HILDE GOES ASGER WITH MATTIN (II)

Within the framework of my research into Asger Jorn´s writing and thinking I organize public sessions with special guests at a variety of venues. The guest´s practice, knowledge, insights, or responses are informative to my research, or steer the direction I take on a particular topic. The sessions also often respond to the context of the hosting institution, or to a specific request. Making the sessions public is a way to share and enter into a dialogue with the audiences.

On Sunday 12 January 2014 a public session at Casco, office for Art, Design and Theory in Utrecht took place including a lecture by me, and an improvised performance by Mattin. http://new.cascoprojects.org/

Mattin, performance, Casco - Office for Art, Design and Theory, 2014.

The lecture I presented is an adaptation of the one for the Athens Biennial. Still largely based on Jorn’s text Value and Economy – Critique of political economy and the exploitation of the unique (1959), I relate some of Jorn’s ideas on the relationship between artist and society to contemporary notions of cultural entrepreneurship within a political situation of “repressive liberalism”, as some sociologists call it. For my lecture I specifically looked at the essay ‘Repressive Liberalism: The Dutch Cultural Policy System’ by sociologist Pascal Gielen (Kunstlicht 1/2, 2013). In his article Gielen seems to suggest that it would be possible to give art a certain independence from conventional ideological idealism (as was Jorn’s stance), and many of his ideas seem tightly connected to Jorn’s notions on value, his concept of art, and the relationship between art and society .
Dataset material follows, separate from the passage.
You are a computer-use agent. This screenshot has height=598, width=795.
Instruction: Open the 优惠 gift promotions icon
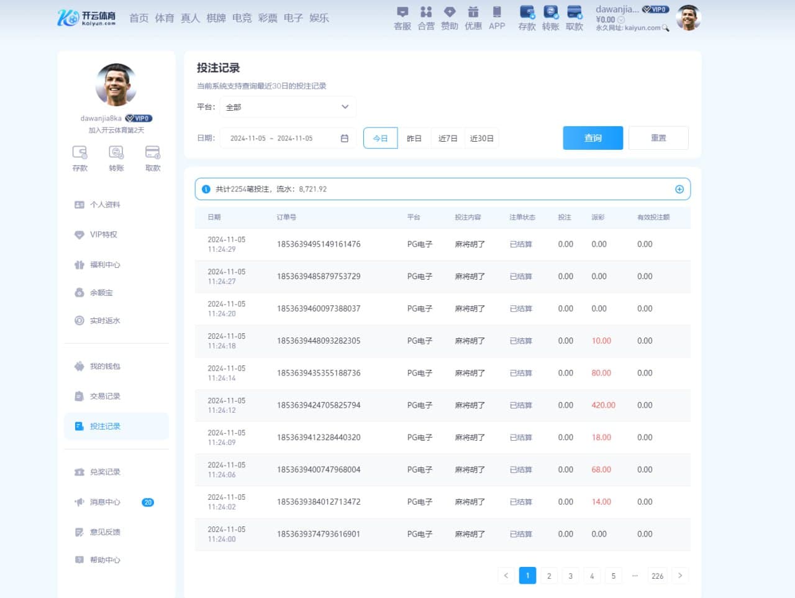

My lecture was followed by a performance by Mattin. He had asked Casco’s director Binna Choi and artist and writer Alexi Kukuljevic to perform the roles of De Jong and Dubuffet using Casco´s material conditions as material for improvisation in an institutional setting. The performance subsequently included the noise of metal foldable chairs stacked onto a pile, me reading out a text from one the book’s in Casco’s library, the sound of a printer and more. Casco at the time, was involved in the collective research ‘(Un)usual Business’ (a research on a new form of economy based on ‘weak’ theory of ‘community economies’) so the text that I was asked to read aloud seamlessly fitted to the lecture that I just held preceding Mattin’ performance. Interestingly enough the topic was similar, but the perspective highly contrasted. Instead of addressing the false rhetorics of freedom in our current ‘market society’, this text was claiming that over the past 30 or 40 decades (in the western world) more resources had been allocated to the arts, and more people had had the opportunity to officially educate themselves as artists.

Mattin, performance, Casco - Office for Art, Theory and Design, 2014

The set-up by Mattin was aimed to highlight our practices not as acts of freedom of expression in a neutral context but as being embedded within a complex set of interests including economic and symbolic values. The performance created a heightened awareness of both sound and silence, and also created the feeling of uncomfortableness in many people as they were turned into participants, asked to use their own voice and verbalize opinions. This way, the performance gradually shifted from something more abstract and strange to a critical discursive setting. To Mattin “the latter part represented not a moment of agency but instead represented a general paralysis of artistic practices, being able to comment about anything but not finding ways to cut through the determinations imposed by the market.